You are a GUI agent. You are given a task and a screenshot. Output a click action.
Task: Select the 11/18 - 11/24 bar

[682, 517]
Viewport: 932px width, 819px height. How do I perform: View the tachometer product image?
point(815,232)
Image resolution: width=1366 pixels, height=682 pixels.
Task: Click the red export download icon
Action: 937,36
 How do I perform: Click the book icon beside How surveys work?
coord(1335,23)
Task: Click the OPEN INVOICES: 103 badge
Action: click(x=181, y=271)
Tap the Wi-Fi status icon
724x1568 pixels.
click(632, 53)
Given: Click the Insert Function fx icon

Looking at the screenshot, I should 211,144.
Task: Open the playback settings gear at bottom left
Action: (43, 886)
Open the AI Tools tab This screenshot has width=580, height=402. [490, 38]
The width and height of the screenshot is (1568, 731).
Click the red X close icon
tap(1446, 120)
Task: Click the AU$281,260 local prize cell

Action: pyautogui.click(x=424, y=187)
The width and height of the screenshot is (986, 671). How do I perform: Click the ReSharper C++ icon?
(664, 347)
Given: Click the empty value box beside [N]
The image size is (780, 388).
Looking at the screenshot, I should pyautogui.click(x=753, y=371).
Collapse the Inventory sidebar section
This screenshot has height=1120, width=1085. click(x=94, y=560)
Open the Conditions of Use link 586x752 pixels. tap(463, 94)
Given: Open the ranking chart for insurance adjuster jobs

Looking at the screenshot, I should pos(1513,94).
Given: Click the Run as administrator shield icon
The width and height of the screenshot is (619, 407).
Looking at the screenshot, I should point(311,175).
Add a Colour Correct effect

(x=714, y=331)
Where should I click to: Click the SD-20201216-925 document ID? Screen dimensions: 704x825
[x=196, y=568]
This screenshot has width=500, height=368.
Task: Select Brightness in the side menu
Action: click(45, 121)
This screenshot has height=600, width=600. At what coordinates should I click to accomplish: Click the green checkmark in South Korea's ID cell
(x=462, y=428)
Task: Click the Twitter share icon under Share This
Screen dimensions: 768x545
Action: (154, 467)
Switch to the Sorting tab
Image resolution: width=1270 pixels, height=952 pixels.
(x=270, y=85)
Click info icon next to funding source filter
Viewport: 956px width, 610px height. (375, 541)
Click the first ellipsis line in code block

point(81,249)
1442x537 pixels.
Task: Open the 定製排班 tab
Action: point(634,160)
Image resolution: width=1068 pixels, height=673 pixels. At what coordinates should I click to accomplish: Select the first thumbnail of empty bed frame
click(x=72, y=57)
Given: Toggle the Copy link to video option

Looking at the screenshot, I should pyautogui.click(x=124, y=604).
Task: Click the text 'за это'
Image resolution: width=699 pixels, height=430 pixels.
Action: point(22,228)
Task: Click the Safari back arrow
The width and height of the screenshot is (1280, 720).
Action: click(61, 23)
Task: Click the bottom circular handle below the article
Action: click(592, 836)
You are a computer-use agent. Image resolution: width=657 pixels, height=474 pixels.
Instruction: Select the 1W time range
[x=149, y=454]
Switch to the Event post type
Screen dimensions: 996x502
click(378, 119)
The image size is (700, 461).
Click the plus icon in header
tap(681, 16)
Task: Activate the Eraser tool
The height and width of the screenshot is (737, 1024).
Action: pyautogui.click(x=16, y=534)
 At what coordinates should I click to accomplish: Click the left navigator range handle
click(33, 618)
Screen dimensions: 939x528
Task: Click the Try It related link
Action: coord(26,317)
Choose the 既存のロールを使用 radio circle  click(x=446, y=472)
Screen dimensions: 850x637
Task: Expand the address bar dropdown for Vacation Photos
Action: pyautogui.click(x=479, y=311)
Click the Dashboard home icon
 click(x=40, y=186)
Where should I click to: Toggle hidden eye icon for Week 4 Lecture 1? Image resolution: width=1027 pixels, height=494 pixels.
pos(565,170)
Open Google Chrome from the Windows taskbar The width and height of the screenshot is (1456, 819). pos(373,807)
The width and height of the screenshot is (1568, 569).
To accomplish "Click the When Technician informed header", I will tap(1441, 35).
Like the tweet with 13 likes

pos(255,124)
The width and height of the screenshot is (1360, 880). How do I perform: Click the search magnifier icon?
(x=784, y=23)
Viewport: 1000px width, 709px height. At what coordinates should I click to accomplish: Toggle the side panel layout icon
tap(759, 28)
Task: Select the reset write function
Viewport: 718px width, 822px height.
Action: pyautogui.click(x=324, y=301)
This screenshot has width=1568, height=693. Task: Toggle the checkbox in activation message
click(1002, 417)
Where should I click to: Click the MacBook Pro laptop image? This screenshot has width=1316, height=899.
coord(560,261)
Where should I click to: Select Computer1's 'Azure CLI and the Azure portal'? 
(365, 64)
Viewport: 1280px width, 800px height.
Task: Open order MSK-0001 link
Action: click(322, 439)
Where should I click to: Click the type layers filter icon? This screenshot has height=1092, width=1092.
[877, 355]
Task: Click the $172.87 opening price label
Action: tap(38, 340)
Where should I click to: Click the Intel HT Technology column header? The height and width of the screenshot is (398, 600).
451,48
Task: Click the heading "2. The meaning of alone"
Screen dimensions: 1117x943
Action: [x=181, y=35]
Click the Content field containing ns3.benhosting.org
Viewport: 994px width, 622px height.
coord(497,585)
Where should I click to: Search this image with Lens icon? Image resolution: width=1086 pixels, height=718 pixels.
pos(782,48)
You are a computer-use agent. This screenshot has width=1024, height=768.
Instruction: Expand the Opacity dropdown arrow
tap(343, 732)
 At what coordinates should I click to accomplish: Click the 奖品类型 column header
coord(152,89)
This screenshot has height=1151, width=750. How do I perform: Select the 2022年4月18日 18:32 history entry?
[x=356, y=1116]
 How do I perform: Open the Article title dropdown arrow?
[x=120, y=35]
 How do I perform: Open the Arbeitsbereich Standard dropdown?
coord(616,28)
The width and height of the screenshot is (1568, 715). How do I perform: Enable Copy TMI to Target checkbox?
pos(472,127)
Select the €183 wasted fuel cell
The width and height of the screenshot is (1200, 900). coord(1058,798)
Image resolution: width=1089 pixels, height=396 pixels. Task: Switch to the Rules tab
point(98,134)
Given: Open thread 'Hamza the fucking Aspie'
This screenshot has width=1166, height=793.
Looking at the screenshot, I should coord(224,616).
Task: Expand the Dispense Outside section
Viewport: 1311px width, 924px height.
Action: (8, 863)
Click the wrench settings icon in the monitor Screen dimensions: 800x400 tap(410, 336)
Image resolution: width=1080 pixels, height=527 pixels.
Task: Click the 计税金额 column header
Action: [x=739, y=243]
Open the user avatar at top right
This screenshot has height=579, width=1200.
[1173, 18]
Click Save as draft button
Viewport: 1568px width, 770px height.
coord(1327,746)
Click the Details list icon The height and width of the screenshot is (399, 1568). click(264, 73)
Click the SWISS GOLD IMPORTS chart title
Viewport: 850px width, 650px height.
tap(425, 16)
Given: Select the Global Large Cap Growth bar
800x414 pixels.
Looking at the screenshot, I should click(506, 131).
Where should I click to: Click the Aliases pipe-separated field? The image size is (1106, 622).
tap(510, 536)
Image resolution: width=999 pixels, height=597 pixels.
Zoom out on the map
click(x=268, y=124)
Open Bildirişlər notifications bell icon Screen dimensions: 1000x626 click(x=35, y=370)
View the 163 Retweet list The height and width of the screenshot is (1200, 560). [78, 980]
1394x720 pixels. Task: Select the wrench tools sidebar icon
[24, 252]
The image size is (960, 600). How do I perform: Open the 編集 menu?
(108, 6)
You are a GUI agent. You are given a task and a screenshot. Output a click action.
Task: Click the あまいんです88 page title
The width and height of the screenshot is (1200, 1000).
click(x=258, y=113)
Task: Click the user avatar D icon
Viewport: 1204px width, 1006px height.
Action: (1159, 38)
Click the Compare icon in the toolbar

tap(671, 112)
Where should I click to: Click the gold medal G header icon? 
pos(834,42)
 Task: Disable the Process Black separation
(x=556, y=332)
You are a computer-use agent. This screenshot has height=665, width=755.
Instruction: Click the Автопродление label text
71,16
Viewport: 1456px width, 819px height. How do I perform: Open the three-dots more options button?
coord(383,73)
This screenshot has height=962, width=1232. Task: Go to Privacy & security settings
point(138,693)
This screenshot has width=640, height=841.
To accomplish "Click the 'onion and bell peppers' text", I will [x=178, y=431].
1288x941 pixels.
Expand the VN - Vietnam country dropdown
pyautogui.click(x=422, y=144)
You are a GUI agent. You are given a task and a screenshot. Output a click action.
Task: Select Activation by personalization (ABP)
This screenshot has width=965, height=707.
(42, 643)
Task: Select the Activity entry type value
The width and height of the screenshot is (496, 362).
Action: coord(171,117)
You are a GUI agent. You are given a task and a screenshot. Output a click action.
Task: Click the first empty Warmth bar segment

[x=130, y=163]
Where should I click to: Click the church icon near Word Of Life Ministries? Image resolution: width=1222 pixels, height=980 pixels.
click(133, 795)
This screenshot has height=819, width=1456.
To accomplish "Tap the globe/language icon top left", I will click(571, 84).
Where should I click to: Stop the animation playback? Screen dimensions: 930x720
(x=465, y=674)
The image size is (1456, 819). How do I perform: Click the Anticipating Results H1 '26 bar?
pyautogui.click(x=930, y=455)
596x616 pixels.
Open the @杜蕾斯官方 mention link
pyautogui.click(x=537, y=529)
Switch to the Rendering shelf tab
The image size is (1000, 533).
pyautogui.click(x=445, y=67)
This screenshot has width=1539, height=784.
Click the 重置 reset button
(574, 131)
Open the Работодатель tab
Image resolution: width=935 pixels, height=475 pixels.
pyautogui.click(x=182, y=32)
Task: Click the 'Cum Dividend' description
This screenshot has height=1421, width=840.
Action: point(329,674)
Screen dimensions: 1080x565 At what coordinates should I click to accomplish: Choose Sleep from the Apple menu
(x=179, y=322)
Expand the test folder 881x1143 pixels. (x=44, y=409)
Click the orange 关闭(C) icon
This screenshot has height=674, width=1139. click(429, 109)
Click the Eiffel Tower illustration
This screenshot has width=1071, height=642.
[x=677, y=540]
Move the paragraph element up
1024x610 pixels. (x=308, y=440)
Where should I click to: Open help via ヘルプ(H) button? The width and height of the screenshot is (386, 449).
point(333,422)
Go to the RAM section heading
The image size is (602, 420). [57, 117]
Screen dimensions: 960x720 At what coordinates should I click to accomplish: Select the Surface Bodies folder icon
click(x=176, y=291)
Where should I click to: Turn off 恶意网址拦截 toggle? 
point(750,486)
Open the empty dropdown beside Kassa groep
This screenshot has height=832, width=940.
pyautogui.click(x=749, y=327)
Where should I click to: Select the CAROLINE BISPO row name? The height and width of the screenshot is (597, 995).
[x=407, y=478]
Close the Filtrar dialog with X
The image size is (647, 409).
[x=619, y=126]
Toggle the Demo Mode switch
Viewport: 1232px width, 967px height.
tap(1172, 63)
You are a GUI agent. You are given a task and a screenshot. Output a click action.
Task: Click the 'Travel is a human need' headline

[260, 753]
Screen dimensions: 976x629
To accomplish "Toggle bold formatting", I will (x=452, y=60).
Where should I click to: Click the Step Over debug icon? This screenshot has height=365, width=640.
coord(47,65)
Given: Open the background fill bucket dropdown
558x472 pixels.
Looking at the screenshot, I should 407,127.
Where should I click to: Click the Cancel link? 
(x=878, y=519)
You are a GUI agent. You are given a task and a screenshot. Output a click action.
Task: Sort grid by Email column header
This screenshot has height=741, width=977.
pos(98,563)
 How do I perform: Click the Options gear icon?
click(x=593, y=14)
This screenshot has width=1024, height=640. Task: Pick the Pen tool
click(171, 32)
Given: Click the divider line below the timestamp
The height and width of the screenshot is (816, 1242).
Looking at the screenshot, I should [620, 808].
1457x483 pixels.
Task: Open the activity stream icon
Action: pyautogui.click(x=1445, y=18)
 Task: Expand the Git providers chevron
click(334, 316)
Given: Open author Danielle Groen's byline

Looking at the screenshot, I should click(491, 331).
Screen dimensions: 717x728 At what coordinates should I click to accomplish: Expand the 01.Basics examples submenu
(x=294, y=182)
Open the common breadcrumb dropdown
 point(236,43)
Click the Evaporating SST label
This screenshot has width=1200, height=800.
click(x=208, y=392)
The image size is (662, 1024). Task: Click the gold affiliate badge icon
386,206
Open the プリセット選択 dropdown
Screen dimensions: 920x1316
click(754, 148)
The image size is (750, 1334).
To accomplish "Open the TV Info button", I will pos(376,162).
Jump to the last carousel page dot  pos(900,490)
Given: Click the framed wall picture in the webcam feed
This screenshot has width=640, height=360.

**Exercise requirements:**
Using the material above, return every line that holds the string "list".

**Answer:**
Click the Details list icon The height and width of the screenshot is (399, 1568). click(264, 73)
View the 163 Retweet list The height and width of the screenshot is (1200, 560). [78, 980]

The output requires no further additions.